### TASK TO CARRY OUT:
Produce the tally of lines in the material below that hold "computer", without anything else.

▬▬▬▬▬▬

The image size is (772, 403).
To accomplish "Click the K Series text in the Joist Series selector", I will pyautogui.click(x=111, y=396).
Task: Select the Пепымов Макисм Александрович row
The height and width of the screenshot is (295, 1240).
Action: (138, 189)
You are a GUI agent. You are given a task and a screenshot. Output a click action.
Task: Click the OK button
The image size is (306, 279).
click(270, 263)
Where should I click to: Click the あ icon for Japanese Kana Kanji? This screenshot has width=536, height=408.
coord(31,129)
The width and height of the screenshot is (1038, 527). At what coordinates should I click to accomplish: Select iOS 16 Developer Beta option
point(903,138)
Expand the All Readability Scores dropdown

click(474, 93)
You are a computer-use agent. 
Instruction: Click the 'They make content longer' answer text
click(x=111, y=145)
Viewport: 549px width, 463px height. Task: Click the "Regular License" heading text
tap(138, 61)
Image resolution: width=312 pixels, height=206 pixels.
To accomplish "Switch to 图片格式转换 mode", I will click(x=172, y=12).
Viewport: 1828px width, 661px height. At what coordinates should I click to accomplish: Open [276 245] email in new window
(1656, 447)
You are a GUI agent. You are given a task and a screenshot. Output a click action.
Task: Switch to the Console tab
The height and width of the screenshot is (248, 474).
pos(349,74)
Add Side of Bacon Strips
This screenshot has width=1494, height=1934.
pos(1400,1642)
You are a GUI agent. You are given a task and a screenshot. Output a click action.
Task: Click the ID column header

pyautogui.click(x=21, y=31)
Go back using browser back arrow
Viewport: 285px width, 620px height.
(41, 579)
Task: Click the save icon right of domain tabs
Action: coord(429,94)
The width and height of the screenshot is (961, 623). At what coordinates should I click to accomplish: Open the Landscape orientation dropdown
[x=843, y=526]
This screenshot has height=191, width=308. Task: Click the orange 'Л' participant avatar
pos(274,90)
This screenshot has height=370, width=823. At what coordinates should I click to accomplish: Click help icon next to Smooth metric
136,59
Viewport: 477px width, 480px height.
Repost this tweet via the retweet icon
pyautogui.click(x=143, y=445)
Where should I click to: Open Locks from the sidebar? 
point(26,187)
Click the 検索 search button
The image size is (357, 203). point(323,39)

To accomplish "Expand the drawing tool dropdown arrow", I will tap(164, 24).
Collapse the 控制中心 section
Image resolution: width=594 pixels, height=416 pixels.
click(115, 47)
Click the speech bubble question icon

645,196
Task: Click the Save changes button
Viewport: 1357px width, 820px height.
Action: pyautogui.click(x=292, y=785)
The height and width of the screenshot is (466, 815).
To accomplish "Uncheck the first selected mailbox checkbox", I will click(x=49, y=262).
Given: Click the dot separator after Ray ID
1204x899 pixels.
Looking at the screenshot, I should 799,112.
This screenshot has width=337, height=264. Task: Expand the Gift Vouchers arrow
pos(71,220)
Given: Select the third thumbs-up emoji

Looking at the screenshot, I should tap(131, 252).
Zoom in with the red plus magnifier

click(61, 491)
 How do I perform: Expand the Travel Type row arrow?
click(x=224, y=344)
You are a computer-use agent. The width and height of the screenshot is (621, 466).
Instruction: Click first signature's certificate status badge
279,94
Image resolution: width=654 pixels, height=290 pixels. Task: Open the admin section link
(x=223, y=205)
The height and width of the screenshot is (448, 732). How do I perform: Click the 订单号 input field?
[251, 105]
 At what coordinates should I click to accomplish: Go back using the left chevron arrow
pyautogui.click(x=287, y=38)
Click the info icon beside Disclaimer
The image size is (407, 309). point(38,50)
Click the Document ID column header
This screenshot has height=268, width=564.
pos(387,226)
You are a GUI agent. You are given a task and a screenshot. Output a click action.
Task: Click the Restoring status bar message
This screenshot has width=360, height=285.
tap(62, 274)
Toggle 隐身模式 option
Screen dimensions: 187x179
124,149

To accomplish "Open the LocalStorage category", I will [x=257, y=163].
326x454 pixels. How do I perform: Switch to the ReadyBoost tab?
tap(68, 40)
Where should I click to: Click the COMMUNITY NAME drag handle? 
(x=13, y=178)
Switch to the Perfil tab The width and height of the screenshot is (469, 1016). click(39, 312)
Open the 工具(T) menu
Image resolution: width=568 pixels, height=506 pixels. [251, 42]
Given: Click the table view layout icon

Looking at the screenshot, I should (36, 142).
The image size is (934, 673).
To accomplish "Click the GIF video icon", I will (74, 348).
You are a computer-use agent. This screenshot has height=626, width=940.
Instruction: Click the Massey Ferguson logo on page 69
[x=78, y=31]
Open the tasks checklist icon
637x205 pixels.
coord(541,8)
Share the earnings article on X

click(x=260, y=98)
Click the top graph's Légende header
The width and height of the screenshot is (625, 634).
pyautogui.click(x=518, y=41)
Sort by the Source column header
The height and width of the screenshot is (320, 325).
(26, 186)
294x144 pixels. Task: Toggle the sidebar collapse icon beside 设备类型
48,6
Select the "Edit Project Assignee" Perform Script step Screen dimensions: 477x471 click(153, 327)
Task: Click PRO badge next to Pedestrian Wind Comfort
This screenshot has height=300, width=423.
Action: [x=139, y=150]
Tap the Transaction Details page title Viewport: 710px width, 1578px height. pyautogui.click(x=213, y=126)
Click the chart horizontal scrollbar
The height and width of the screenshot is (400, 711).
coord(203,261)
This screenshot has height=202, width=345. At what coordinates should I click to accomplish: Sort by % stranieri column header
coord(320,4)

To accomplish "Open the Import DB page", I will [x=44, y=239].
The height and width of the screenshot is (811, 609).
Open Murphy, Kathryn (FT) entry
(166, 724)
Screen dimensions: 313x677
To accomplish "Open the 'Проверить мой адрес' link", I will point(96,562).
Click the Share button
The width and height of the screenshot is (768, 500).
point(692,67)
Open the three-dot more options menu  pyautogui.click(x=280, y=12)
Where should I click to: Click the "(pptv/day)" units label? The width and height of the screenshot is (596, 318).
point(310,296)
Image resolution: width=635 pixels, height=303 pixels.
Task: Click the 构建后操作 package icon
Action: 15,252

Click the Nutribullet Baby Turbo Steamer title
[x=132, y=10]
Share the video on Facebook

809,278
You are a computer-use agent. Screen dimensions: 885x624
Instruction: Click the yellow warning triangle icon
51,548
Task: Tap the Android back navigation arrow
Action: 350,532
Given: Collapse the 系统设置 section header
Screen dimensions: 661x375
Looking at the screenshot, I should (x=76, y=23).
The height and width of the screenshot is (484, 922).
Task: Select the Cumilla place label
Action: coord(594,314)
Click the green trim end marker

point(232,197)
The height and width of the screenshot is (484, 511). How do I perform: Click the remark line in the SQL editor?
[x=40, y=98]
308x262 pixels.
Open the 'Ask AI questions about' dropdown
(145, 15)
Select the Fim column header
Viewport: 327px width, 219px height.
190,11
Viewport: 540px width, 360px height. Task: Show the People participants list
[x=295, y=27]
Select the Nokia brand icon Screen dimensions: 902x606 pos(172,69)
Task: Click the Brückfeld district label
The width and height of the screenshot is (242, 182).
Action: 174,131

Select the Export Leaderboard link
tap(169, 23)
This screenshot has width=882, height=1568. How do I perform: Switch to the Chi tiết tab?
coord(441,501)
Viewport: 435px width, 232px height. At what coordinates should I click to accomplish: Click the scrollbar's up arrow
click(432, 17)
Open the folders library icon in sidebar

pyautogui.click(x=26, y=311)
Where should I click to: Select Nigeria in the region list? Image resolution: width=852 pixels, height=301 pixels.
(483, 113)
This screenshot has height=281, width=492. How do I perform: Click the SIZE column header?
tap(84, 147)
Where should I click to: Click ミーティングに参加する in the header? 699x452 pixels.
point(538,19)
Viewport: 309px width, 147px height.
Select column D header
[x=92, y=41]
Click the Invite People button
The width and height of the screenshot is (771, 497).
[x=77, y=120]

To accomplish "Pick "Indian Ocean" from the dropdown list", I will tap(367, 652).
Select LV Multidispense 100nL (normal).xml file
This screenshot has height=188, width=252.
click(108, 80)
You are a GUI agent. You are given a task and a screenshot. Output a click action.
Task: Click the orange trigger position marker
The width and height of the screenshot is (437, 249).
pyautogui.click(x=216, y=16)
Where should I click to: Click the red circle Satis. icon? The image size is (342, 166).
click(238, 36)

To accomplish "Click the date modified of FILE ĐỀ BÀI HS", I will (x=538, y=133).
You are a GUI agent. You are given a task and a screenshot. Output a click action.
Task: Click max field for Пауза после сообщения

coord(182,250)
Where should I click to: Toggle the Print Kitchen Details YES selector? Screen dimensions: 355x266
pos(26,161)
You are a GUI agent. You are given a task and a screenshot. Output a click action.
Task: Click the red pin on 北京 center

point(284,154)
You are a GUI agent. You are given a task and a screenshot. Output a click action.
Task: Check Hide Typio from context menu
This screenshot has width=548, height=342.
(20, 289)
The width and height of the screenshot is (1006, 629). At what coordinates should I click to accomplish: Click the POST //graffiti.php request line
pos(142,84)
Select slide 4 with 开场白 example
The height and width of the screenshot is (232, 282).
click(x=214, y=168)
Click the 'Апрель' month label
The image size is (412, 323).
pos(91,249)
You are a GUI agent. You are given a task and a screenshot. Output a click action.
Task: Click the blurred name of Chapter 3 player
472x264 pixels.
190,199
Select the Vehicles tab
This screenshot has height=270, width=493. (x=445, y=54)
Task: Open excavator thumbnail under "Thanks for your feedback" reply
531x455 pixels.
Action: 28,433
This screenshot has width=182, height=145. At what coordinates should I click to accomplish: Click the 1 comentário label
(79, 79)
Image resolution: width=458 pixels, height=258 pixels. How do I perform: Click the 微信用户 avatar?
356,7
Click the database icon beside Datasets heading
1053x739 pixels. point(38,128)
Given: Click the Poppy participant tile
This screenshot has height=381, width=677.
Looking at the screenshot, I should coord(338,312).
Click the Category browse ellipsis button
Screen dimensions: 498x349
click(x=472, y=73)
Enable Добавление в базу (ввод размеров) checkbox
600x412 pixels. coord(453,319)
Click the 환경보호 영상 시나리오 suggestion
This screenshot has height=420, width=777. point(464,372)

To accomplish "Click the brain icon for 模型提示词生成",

▬▬▬▬▬▬

### RESPONSE:
4